It sucks that S3 somehow became the defacto object storage interface, the API is terrible IMO. Too many headers, too many unknowns with support. WebDAV isn't any better, but I feel like we missed an opportunity here for a standardized interface.
Its like GET <namespace>/object, PUT <namespace>/object. To me its the most obvious mapping of HTTP to immutable object key value storage you could imagine.
It is bad that the control plane responses can be malformed XML (e.g keys are not escaped right if you put XML control characters in object paths) but that can be forgiven as an oversight.
Its not perfect but I don't think its a strange API at all.
My browser prints that out to 413 pages with a naive print preview. You can squeeze it to 350 pretty reasonably with a bit of scaling before it starts getting to awfully small type on the page.
Yes, there's a simple API with simple capabilities struggling to get out there, but pointing that out is merely the first step on the thousand-mile journey of determining what, exactly, that is. "Everybody uses 10% of Microsoft Word, the problem is, they all use a different 10%", basically. If you sat down with even 5 relevant stakeholders and tried to define that "simple API" you'd be shocked what you discover and how badly Hyrum's Law will bite you even at that scale.
> My browser prints that out to 413 pages with a naive print preview. You can squeeze it to 350 pretty reasonably with a bit of scaling before it starts getting to awfully small type on the page.
It gets complex with ACLs for permissions, lifecycle controls, header controls and a bunch of other features that are needed on S3 scale but not at smaller provider scale.
And many S3-compatible alternatives (probably most but the big ones like Ceph) don't implement all of the features.
For example for lifecycles backblaze have completely different JSON syntax
Everything uses poorly documented, sometimes inconsistent HTTP headers that read like afterthoughts/tech debt. An S3 standard implementation has to have amazon branding all over it (x-amz) which is gross.
To be fair. We still have an opportunity to create a standardized interface for object storage. Funnily enough when Microsoft made their own they did not go for S3 compatible APIs, but Microsoft usually builds APIs their customers can use.
It was better. When it first came out, it was a pretty simple API, at least simpler than alternatives (IIRC, I could just be thinking with nostalgia).
I think it's only gotten as complicated as it has as new features have been organically added. I'm sure there are good use cases for everything, but it does beg the question -- is a better API possible for object storage? What's the minimal API required? GET/POST/DELETE?
I suspect there is no decent "minimal" API. Once you get to tens of millions of objects in a given prefix, you need server side filtering logic. And to make it worse, you need multiple ways to do that.
For example, did you know that date filtering in S3 is based on string prefix matching against an ISO8601/RFC3339 style string representation? Want all objects created between 2024-01-01 and 2024-06-30? You'll need to construct six YYYY-MM prefixes (one per month) for datetime and add them as filter array elements.

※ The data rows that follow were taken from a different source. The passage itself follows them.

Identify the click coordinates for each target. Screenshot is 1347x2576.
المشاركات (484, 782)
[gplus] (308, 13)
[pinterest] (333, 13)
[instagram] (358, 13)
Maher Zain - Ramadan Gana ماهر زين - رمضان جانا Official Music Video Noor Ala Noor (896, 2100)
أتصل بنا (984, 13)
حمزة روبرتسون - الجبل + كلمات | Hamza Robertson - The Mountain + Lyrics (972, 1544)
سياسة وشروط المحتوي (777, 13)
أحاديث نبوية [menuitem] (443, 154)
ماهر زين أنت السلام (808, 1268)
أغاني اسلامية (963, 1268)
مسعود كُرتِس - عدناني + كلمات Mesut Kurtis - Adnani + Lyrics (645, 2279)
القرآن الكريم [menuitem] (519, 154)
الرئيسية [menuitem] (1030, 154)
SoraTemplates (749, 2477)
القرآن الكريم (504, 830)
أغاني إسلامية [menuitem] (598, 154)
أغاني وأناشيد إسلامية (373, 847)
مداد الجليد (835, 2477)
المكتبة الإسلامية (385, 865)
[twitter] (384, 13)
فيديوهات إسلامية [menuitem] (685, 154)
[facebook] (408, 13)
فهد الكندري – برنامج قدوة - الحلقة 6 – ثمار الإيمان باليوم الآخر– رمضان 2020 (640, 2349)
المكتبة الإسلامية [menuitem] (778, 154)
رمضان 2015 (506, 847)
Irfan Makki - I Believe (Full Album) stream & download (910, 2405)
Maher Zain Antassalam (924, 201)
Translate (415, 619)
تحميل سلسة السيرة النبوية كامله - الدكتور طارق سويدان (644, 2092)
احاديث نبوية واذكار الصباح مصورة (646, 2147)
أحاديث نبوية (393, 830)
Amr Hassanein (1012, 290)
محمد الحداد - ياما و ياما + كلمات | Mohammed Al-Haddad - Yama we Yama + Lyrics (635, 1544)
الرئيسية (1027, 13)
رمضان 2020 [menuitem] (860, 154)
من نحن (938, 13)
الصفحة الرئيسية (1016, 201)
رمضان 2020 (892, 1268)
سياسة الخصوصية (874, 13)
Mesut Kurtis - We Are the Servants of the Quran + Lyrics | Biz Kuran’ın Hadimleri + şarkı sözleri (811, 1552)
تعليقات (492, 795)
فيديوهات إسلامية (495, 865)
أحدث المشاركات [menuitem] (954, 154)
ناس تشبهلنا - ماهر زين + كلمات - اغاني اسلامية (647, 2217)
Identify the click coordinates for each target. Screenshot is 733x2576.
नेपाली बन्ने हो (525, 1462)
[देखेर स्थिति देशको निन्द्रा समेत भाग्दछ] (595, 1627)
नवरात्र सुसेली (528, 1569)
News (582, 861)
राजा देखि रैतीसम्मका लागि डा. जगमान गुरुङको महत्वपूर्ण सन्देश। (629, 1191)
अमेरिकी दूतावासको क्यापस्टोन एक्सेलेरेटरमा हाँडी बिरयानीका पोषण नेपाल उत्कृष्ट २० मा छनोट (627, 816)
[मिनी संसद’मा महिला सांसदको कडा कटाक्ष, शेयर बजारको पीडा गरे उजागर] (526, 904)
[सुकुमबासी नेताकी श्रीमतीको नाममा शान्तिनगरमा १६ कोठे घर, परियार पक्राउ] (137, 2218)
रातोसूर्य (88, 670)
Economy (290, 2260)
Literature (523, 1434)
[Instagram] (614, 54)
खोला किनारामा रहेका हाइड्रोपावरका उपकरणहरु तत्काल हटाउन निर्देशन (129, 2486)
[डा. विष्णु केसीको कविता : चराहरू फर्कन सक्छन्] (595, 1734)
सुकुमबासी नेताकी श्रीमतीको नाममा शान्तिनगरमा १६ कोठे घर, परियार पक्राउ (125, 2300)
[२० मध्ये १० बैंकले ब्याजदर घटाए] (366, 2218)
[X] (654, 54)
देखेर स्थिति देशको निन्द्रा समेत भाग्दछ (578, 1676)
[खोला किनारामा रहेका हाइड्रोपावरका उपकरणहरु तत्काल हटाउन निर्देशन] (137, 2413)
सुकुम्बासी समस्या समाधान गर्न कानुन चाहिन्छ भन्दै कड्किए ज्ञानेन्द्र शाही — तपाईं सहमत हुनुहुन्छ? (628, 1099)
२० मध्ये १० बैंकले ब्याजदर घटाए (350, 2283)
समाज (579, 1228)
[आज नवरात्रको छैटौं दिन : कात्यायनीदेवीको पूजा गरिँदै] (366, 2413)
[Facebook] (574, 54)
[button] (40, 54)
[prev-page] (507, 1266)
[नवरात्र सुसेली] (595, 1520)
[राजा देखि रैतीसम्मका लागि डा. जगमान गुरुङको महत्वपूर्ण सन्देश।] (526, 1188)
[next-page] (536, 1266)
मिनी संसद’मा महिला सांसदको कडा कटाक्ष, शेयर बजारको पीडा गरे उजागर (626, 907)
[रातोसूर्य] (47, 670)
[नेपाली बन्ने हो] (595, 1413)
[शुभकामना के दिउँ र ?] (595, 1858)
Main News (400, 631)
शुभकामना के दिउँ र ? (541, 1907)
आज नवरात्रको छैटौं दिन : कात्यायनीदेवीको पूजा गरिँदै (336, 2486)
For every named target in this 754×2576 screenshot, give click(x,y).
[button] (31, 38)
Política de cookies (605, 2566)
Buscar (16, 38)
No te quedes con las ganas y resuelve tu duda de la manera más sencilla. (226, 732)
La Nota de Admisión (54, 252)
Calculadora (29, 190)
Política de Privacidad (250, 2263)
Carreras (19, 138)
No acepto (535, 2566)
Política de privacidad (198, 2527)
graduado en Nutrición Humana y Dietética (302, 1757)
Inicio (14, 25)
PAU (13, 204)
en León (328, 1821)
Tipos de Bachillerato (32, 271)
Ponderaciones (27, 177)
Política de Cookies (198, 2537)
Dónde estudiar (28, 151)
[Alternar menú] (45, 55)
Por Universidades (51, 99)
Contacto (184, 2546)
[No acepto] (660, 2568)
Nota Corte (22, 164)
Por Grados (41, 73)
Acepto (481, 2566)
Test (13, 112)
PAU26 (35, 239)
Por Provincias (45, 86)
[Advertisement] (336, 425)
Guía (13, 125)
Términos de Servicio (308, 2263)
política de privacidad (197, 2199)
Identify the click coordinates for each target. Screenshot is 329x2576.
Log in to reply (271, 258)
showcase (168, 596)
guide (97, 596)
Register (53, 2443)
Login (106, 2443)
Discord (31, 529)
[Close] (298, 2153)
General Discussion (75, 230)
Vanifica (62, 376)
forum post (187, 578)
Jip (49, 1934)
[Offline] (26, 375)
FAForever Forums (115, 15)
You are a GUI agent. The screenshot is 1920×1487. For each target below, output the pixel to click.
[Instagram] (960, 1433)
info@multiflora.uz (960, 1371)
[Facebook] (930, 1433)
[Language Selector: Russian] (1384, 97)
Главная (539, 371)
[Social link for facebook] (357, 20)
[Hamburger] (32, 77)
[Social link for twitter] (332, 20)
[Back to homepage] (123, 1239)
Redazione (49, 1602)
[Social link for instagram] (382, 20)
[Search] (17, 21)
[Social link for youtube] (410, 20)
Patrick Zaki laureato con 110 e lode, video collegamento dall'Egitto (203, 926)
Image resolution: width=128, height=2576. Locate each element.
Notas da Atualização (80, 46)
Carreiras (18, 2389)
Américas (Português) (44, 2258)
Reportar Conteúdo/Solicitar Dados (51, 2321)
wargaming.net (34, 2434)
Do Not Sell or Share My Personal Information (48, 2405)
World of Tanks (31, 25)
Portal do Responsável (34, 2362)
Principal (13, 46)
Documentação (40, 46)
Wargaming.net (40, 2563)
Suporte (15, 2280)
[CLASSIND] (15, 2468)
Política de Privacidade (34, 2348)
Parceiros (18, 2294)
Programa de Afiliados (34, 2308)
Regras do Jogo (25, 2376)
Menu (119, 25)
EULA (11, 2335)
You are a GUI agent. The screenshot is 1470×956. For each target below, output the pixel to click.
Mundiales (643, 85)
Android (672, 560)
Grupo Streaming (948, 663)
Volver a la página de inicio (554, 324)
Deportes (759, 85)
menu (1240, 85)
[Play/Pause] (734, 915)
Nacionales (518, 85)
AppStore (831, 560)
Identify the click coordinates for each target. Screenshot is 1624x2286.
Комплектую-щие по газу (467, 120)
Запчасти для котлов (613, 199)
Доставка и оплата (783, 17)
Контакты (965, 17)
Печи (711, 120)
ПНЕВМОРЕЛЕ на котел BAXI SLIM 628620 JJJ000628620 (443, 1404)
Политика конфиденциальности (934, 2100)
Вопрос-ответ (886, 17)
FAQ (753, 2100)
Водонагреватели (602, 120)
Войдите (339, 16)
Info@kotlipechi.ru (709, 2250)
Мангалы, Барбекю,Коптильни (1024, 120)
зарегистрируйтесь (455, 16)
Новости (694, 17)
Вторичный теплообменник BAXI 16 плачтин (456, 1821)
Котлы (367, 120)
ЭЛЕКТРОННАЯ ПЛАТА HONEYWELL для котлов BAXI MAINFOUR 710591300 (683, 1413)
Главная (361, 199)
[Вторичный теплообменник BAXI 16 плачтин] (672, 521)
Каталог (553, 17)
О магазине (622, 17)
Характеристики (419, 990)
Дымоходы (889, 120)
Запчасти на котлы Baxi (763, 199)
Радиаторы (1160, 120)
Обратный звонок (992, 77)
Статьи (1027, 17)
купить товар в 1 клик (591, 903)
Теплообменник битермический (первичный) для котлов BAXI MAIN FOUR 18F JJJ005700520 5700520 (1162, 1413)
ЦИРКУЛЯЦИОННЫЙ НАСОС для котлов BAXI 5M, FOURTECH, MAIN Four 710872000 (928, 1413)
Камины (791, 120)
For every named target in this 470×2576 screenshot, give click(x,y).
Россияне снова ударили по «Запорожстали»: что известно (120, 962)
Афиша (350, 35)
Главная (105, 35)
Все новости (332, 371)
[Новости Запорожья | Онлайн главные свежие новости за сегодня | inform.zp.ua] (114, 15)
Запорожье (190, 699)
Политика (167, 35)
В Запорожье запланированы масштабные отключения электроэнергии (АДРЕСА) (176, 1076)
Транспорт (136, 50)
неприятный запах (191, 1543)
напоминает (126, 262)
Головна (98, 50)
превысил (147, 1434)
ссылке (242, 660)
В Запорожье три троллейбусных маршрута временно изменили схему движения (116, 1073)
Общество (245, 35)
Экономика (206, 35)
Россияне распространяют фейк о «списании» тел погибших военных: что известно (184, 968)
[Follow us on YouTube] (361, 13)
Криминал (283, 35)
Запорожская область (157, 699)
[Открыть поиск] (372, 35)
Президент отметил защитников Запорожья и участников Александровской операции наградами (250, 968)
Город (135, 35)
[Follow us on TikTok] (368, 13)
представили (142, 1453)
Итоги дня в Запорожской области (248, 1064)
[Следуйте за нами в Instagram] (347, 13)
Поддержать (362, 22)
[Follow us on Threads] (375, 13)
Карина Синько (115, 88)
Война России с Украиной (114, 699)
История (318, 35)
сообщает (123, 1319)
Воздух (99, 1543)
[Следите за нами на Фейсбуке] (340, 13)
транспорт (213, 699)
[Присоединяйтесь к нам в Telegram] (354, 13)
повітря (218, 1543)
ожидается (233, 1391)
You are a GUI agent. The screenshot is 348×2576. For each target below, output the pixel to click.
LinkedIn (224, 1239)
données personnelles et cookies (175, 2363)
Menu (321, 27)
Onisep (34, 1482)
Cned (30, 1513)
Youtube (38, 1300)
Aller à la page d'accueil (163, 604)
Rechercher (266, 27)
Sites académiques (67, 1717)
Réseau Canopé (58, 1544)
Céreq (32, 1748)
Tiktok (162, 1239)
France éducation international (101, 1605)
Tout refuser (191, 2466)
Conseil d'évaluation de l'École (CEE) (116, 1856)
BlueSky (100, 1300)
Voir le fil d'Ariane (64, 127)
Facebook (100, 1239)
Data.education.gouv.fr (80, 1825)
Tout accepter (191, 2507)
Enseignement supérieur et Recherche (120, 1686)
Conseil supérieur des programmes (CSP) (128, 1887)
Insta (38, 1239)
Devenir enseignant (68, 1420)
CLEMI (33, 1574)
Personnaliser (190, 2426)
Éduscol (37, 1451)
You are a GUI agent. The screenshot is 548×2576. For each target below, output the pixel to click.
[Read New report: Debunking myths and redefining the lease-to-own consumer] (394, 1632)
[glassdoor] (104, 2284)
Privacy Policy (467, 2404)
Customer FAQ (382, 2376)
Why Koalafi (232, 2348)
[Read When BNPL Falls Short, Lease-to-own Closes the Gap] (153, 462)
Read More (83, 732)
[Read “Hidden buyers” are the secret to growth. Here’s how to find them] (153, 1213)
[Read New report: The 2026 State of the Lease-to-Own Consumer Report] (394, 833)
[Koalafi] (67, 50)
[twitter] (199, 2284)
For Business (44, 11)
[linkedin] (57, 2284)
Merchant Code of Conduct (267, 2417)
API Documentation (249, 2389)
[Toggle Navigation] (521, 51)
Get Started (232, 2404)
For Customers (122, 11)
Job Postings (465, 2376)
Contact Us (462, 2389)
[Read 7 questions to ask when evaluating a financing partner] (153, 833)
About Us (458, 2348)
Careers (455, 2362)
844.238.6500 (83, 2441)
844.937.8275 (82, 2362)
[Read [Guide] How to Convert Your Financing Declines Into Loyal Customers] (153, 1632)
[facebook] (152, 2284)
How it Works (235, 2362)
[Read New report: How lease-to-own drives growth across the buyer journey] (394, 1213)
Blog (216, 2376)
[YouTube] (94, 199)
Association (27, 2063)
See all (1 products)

As a result the service abbreviation is also incorrect these days. Originally the first S stood for "Simple". With all the additions they've had to bolt on, S2 would be far more appropriate a name.
it's storing a [utf8-string => bytes] mapping with some very minimal metadata. But that can be whatever you want. JSON, CBOR, XML, actual document formats etc.
And it's default encoding for listing, management operations and similar is XML....
> but I feel like we missed an opportunity here for a standardized interface.
except S3 _is_ the de-facto standard interface which most object storage system speaks
but I agree it's kinda a pain
and commonly done partial (both feature wise and partial wrong). E.g. S3 store utf8 strings, not utf8 file paths (like e.g. minio does), that being wrong seems fine but can lead to a lot of problems (not just being incompatible for some applications but also having unexpected perf. characteristics for others) making it only partial S3 compatible. Similar some implementations random features like bulk delete or support `If-Match`/`If-Non-Match` headers can also make them S3 incompatible for some use cases.
So yeah, a new external standard which makes it clear what you should expect to be supported to be standard compatible would be nice.